Task:
Each line of the data below either holds "Given" or does not. Report how many do, and only that.

Information shown:
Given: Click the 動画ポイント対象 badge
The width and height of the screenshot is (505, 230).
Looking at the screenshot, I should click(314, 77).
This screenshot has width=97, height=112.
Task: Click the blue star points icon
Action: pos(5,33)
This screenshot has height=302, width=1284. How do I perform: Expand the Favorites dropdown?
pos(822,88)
* * *
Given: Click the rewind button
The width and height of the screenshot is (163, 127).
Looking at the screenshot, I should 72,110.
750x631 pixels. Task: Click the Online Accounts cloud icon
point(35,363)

Answer space:
2